Request for help with port organisation: how to install several versions of data files

Mojca Miklavec mojca at macports.org
Tue Jul 2 03:42:46 PDT 2013


On Tue, Jul 2, 2013 at 11:45 AM, Ryan Schmidt wrote:
> On Jul 2, 2013, at 03:44, Mojca Miklavec wrote:
>
>> Let's say that I indeed create, say, geant4.9.5-data and
>> geant4.9.6-data (let's say that these are two subports which install
>> all the data files into version-specific directory). User who decides
>> to install geant4.9.5 would get at least the following dependencies
>> automatically:
>> - expat
>> - clhep
>> - root
>> - geant4.9.5-data
>>
>> What happens when user:
>> a) decides to uninstall geant4.9.5
>
> geant4.9.5 is uninstalled.
>
>> b) decides to install geant4.9.6 and to uninstall geant4.9.5
>
> geant4.9.6 and any required dependencies are installed and geant4.9.5 is uninstalled.
>
>> Would geant4.9.5-data be removed then?
>
> Not unless the user asks for that to happen.
>
>
>> What about root, clhep, expat
>> which would also be no longer needed after removing geant4?
>
> They remain, unless the user asks to uninstall them.

So what is the difference between the two scenarios then? (Your
suggestion was to do (b).)
a) geant4.9.5 depends on geant-something-1.1 and
geant-somethingelse-3.0; geant4.9.6 depends on geant-something-1.2 and
geant-somethingelse-3.0
b) geant4.9.5 depends on geant4.9.5-data and geant4.9.6 depends on
geant4.9.6-data

When the user will switch from 4.9.5 to 4.9.6, the "something-1.1"
will be left in either case. Except that in (b) also another copy of
"somethingelse-3.0" will stay on the hard drive, so one will get a
leftover of 600 MB instead of a leftover of 100 MB.

The approach (b) would only work (= clean old files) if geant4 would
depend on geant4-data and there would be no option to install two
versions of geant4 or two versions of geant4-data.

>> How can
>> user get rid of packages in that case?
>
> The user could "sudo port uninstall leaves". "leaves" are ports that no other installed ports depend on, and that the user did not explicitly request (i.e. that were installed as a dependency of something else).
>
> So that is a solution. The point is that the strategy of creating a (sub)port per data file per data file version will result in the creation of a leaf every time you update any of those data files' versions.

Do you want to say that changing
    name                geant4-data
    version             1.0
to
    name                geant4-data
    version             1.1
or "revision 1/2/3/..."

will update all files?
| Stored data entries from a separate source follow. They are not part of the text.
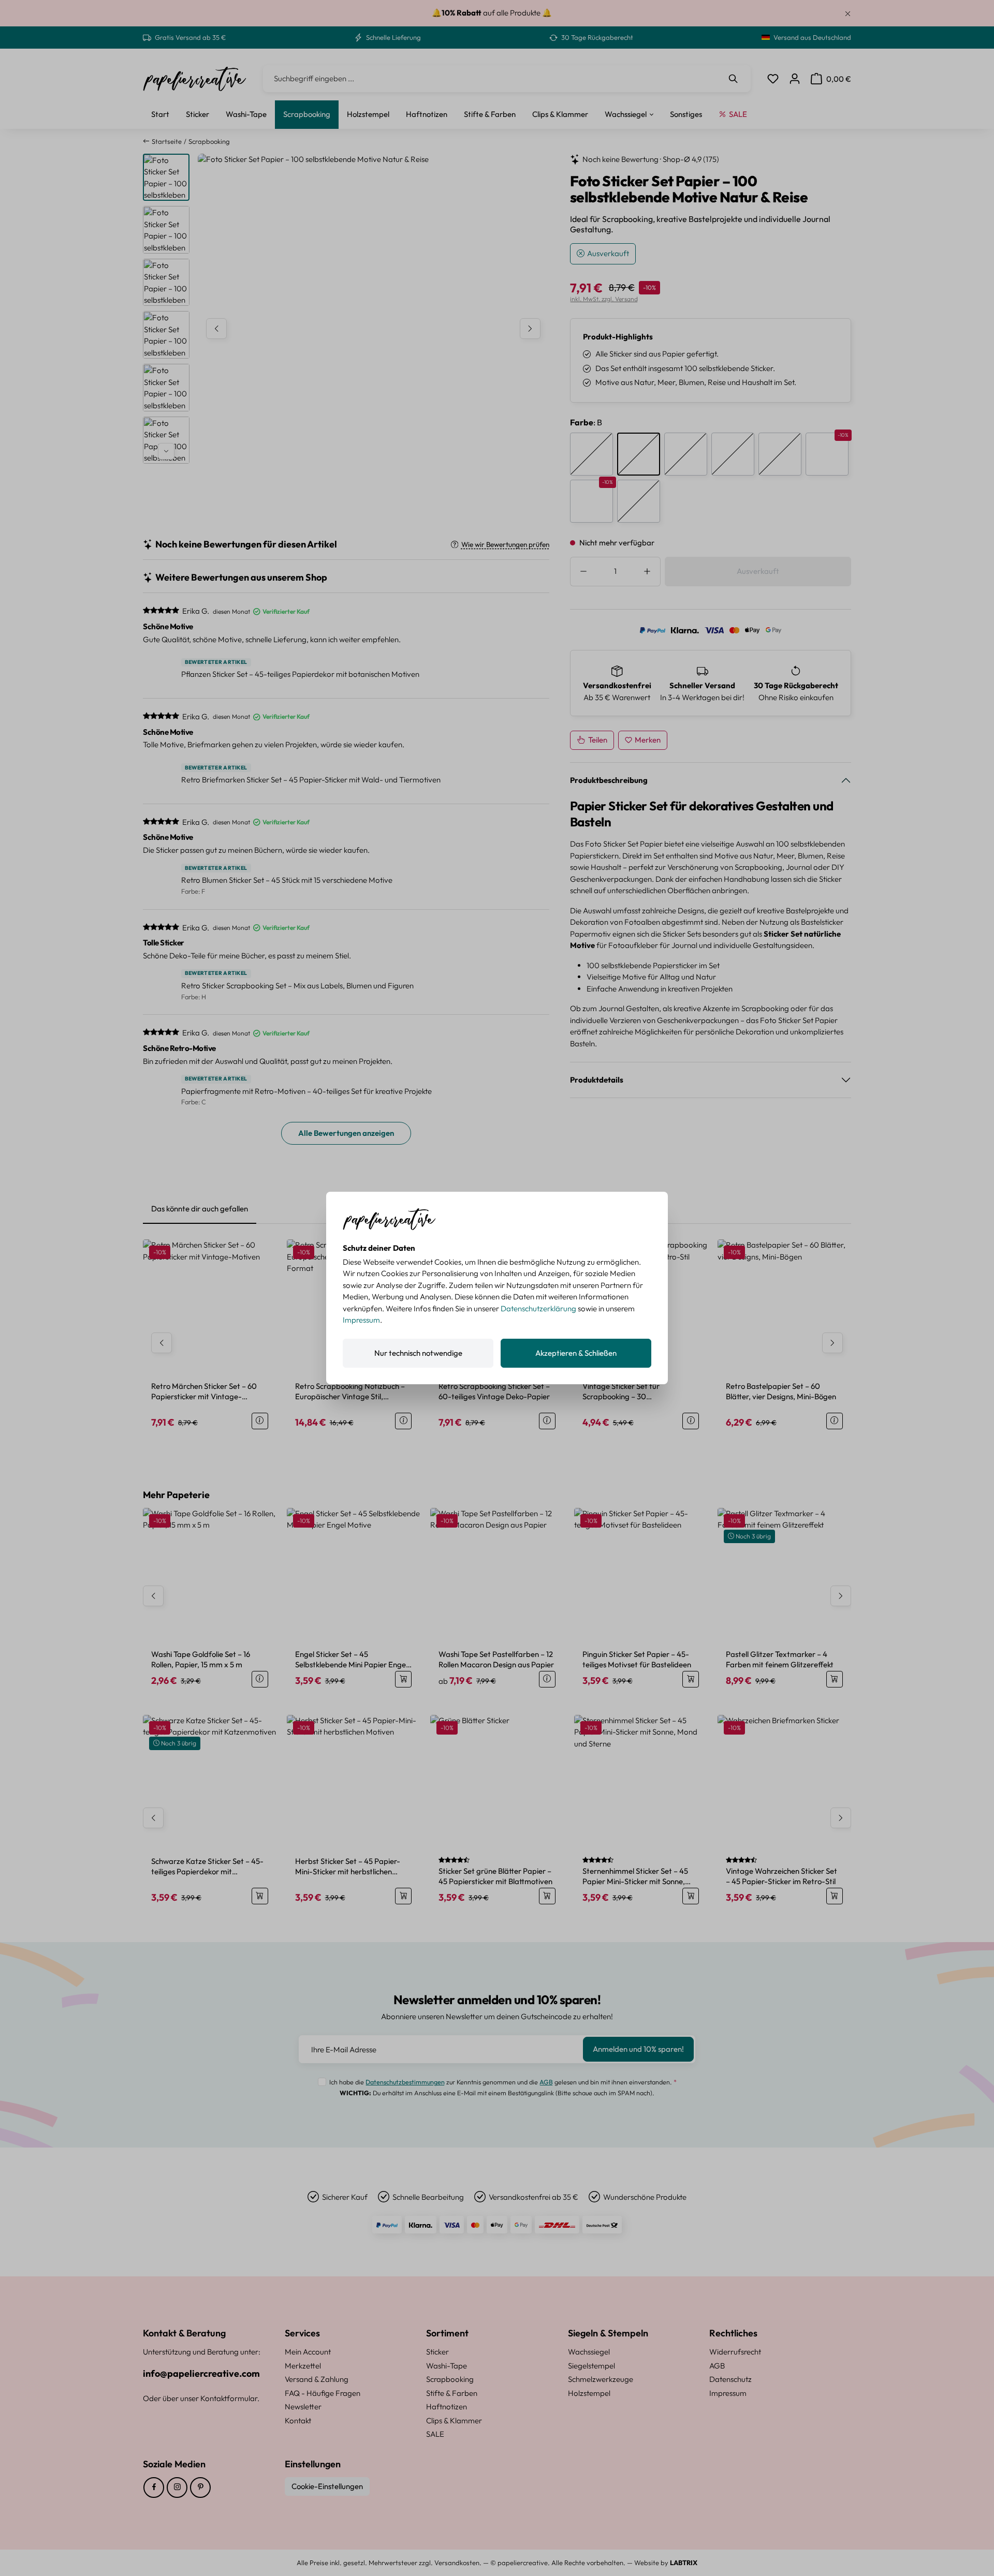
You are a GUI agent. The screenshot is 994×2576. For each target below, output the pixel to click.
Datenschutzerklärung (538, 1308)
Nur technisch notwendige (418, 1353)
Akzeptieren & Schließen (576, 1353)
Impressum (361, 1320)
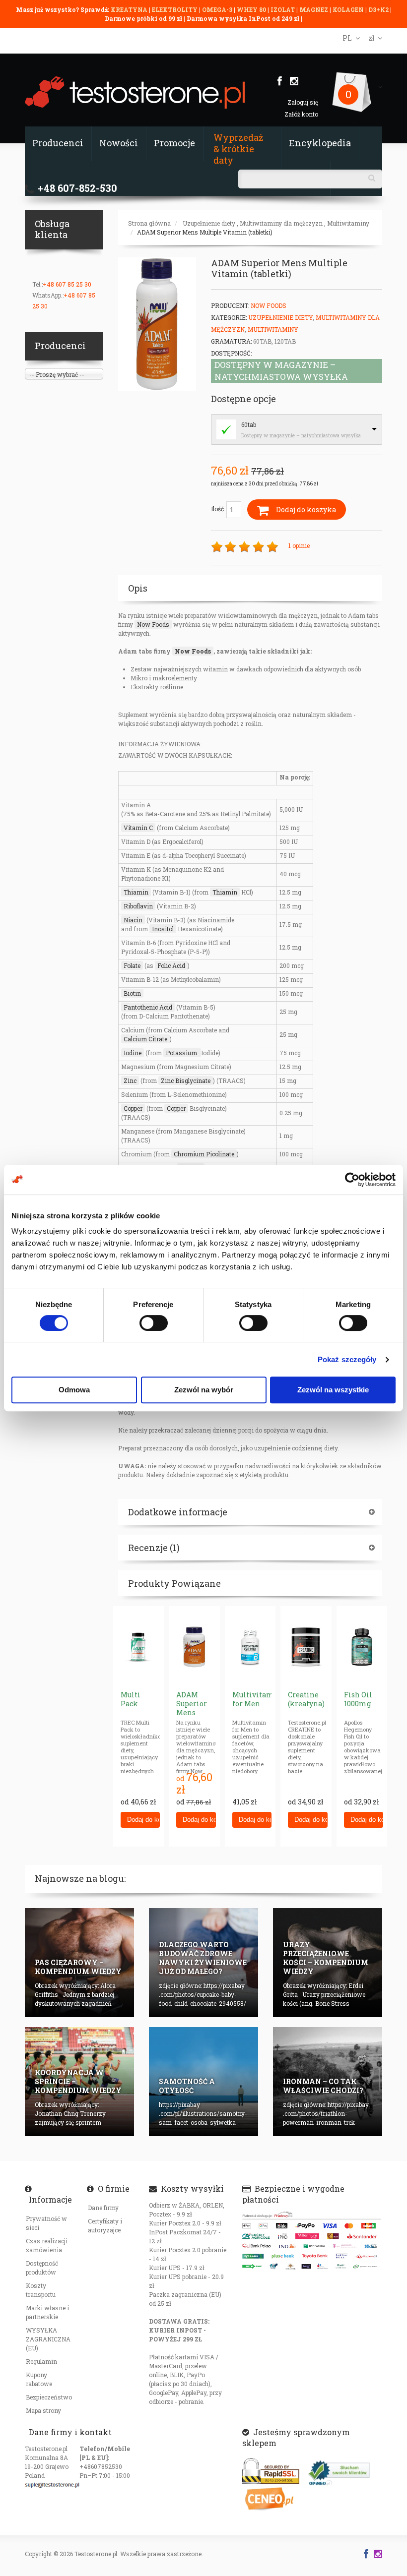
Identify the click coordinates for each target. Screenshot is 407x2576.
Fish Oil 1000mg (358, 1699)
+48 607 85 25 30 (67, 284)
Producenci (57, 143)
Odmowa (74, 1389)
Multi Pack (130, 1699)
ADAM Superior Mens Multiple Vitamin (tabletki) (204, 232)
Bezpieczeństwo (49, 2397)
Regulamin (41, 2361)
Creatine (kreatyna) (306, 1699)
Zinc (130, 1080)
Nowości (118, 143)
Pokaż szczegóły (347, 1359)
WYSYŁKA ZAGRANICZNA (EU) (48, 2339)
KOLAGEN (349, 9)
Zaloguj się (302, 102)
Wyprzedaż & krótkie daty (238, 148)
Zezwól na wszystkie (333, 1389)
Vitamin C (138, 828)
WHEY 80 (251, 9)
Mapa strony (43, 2410)
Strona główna (149, 223)
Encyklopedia (320, 143)
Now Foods (268, 305)
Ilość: (218, 509)
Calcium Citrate (145, 1039)
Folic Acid (171, 965)
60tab (248, 424)
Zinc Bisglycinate (185, 1080)
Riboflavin (138, 906)
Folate (132, 965)
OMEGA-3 (218, 9)
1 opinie (299, 545)
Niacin (133, 920)
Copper (133, 1108)
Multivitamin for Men (257, 1699)
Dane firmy (103, 2208)
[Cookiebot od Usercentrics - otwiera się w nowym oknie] (352, 1179)
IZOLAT (283, 9)
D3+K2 (378, 9)
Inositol (163, 929)
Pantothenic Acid (148, 1007)
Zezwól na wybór (203, 1389)
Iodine (132, 1053)
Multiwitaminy (348, 223)
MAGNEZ (314, 9)
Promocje (174, 143)
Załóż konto (301, 114)
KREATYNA (130, 9)
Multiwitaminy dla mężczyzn (281, 223)
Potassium (182, 1053)
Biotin (132, 993)
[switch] (153, 1323)
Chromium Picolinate (204, 1154)
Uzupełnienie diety (209, 223)
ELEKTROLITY (175, 9)
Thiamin (136, 892)
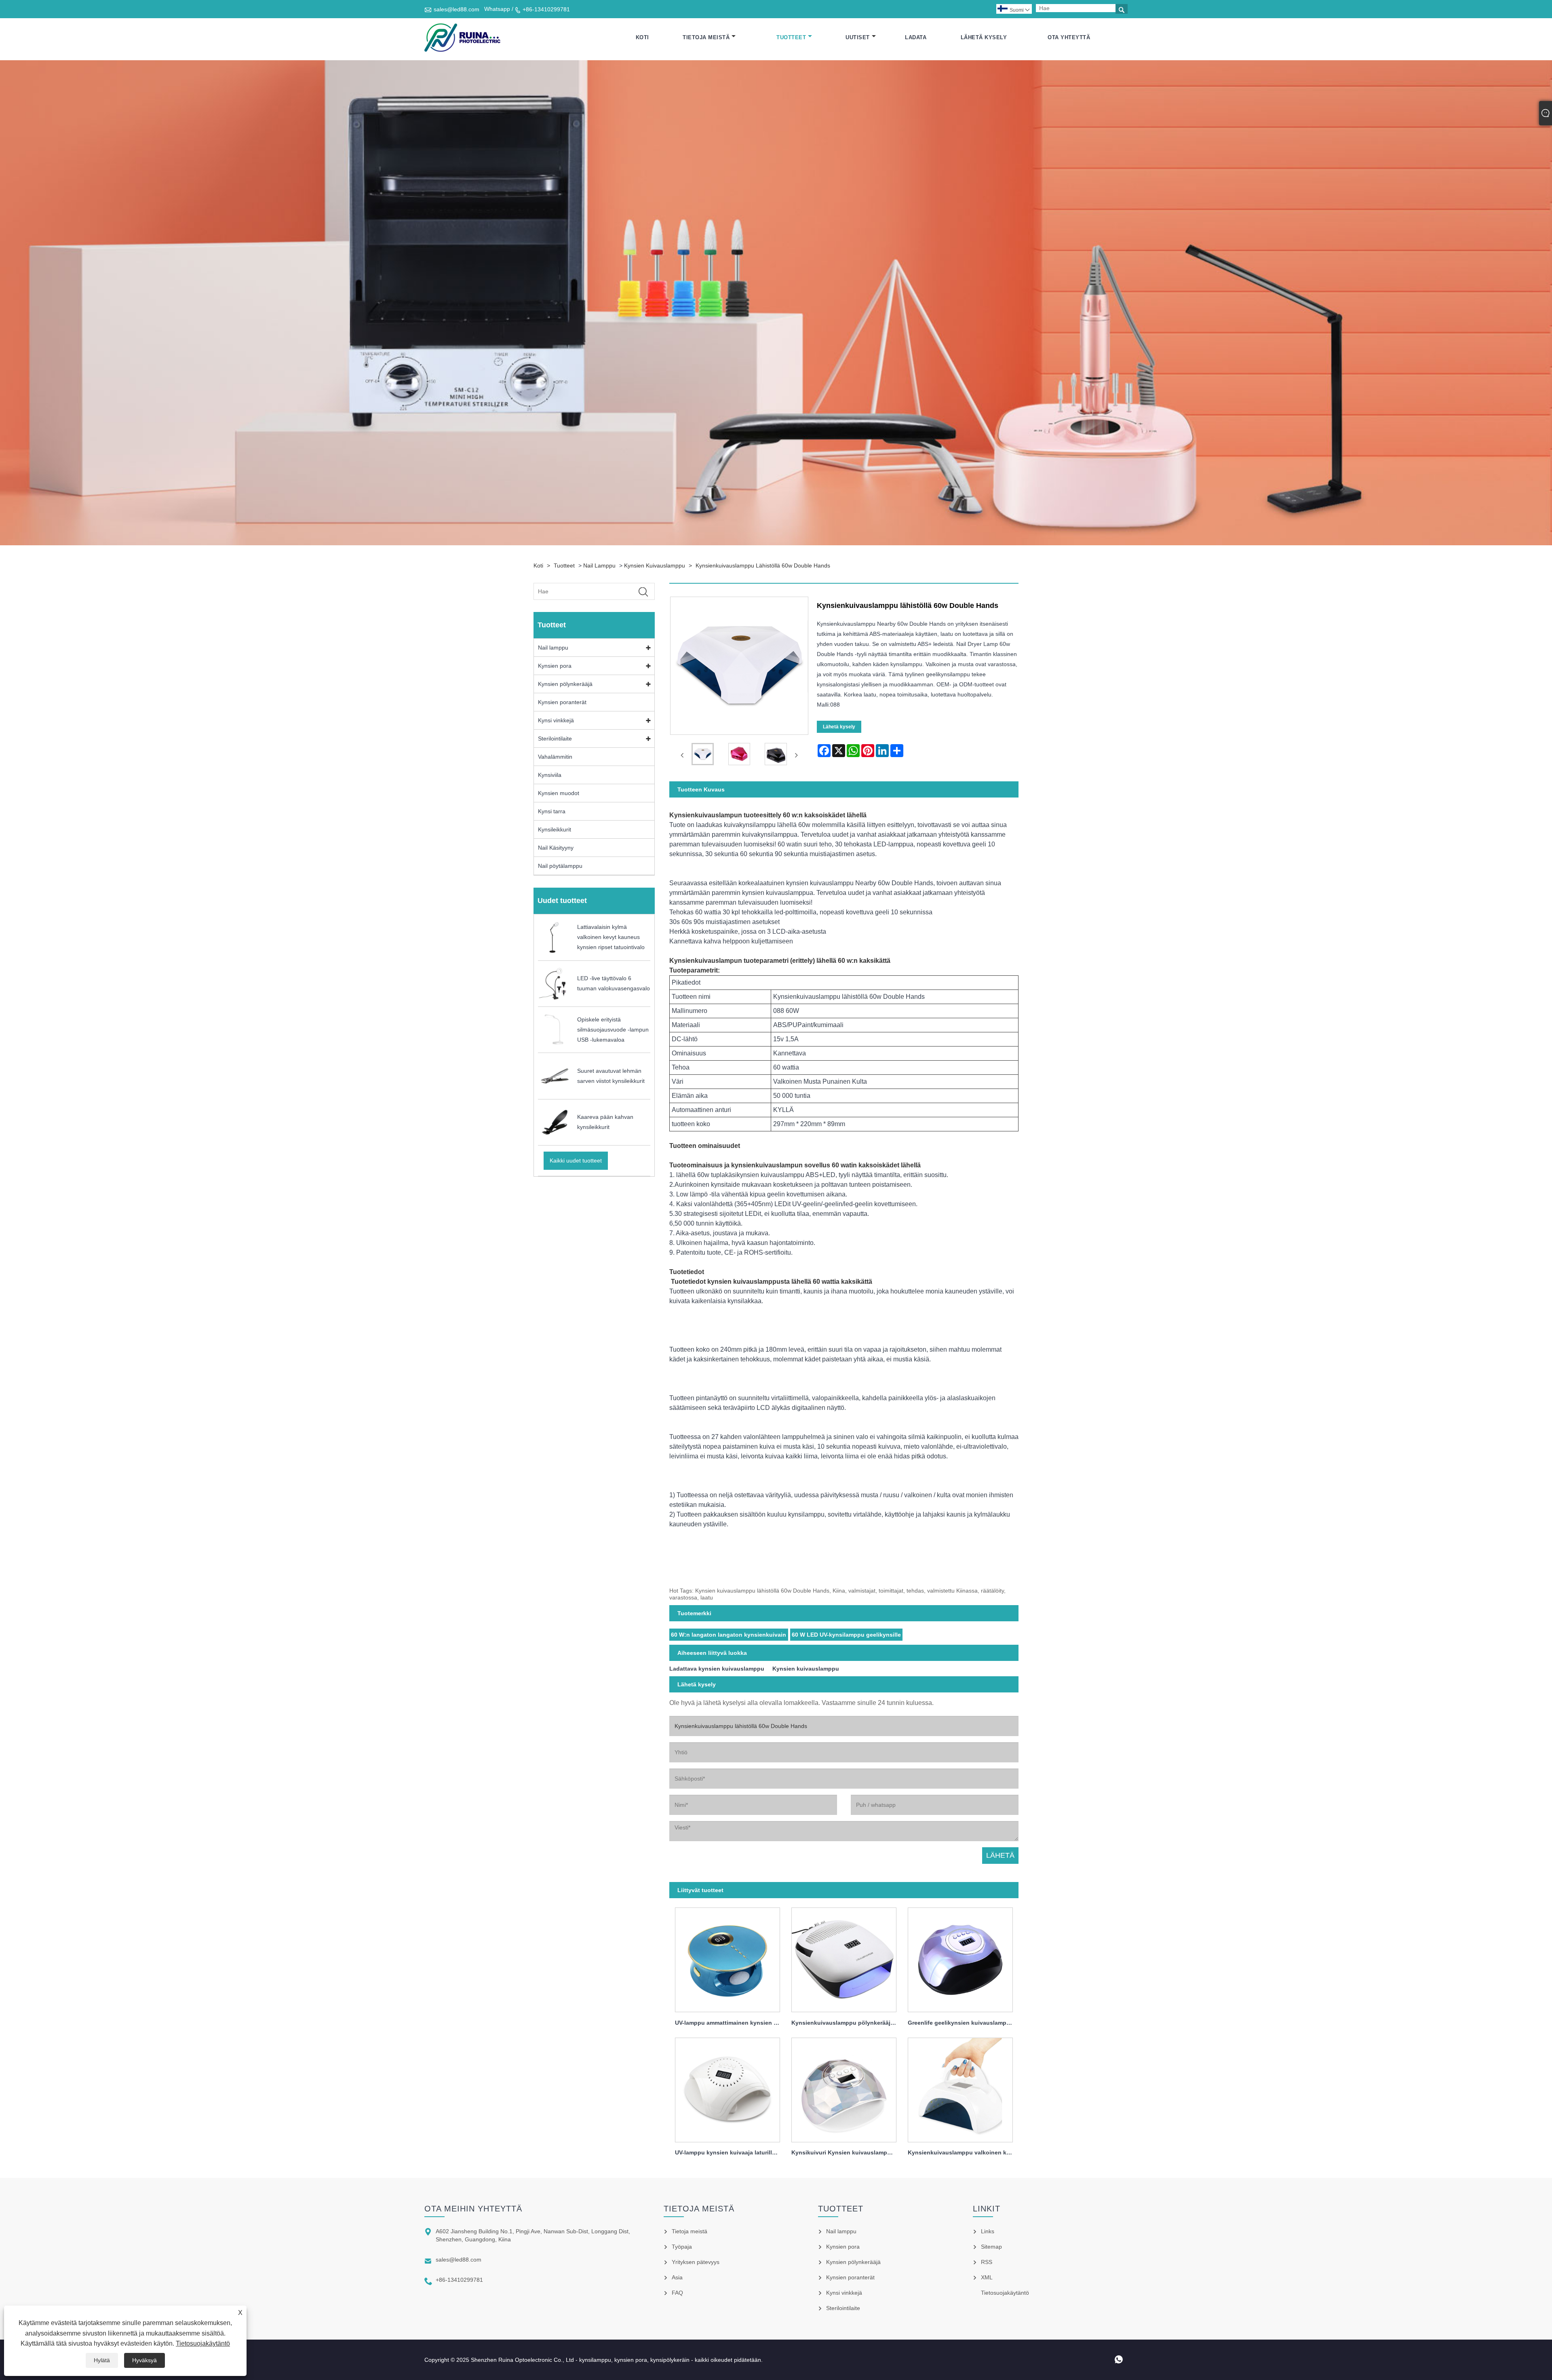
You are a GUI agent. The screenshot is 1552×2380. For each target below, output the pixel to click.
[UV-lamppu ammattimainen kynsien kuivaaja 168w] (727, 1958)
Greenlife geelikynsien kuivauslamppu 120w (963, 2022)
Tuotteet (791, 37)
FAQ (677, 2292)
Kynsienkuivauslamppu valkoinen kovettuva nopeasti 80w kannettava (963, 2152)
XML (987, 2277)
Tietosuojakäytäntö (203, 2343)
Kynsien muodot (558, 793)
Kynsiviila (549, 775)
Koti (642, 37)
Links (987, 2231)
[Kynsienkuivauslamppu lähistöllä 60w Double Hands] (702, 755)
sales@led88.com (456, 9)
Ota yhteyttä (1069, 37)
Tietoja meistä (706, 37)
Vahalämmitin (555, 756)
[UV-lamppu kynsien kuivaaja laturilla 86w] (727, 2088)
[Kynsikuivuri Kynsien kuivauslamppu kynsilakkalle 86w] (844, 2088)
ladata (915, 37)
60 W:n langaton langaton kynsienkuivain (728, 1634)
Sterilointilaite (555, 738)
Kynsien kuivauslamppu (654, 565)
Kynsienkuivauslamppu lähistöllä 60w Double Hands (763, 565)
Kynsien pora (554, 666)
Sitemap (991, 2246)
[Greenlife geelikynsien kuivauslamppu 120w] (960, 1958)
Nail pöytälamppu (560, 866)
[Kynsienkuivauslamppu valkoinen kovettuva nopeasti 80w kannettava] (960, 2088)
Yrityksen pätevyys (695, 2262)
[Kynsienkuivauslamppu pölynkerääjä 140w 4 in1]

Or that even adding a new subport will
reinstall all installed subports?

The idea is that once "geant-data-something-3.1" is installed, that
particular subport never changes again. At least that's the theory.
(In particular these ports won't have to be updated because "libpng
got updated and we need to rebuild them".)


> Whereas my proposal of bundling all data files into a single data files port per geant version will only create a single leaf and only if the user decides to switch to a different geant version and uninstall the old geant version. However, my proposal has the downside that all data files have to be reinstalled anytime any of them changes, which means longer install times and larger prebuilt packages. But that's already what's happening in the geant4 port now.

I just want to clarify a bit: My idea was to provide, say, geant4.9.5
and geant4.9.6. The versions of data files change when going from
beta1 -> beta2 -> beta3 -> ... -> first release -> patch 1 -> patch 2
-> ..., but the versioned data files never change themselves. So
unless adding a new subport really reinstalls all subports, I still
believe that having ports geant-something-1.1 would be better than
having geant4.9.5-data.

>> I remember I saw a command listing all ports that were "not requested"
>> and did not have any dependents. That one could be used to uninstall
>> such packages.
>
> That's "leaves".
>
>
>> It would also be an option to try to
>> deactivate/uninstall data packages when deactivating/uninstalling
>> geant4 provided that they wouldn't be used by any other port. (I'm not
>> necessarily saying that this is a good idea because I'm definitely not
>> aware of all the implications of such approach.)
>
> Some ports need to deactivate other ports at activation time to ensure a smooth experience, so we have the "deactivate hack" in the PortfileRecipes for that. But I don't think we have any ports that uninstall other ports, so I don't think users would expect for that to happen, so I would not encourage pursuing that idea.

OK.

>> It is. But I can generate other checksums manually (with help of "port
>> -v extract") of course.
>
> But be clear that the file you download from upstream could already be compromised, if it's only being verified by an md5 checksum. Thus, you could be generating new "secure" checksums of an already compromised file.

Sure. But where should I get the checksums from? If the files are
already compromised when the maintainer downloads them, so can be the
published checksums. What then? (Or, one of the Geant4 developers can
just as well put some evil or at least vulnerable code into the
official distribution. Who is going to notice?)

I'm not saying that there is no security risk, but if it gets
compromised to that level, there's not much one can do.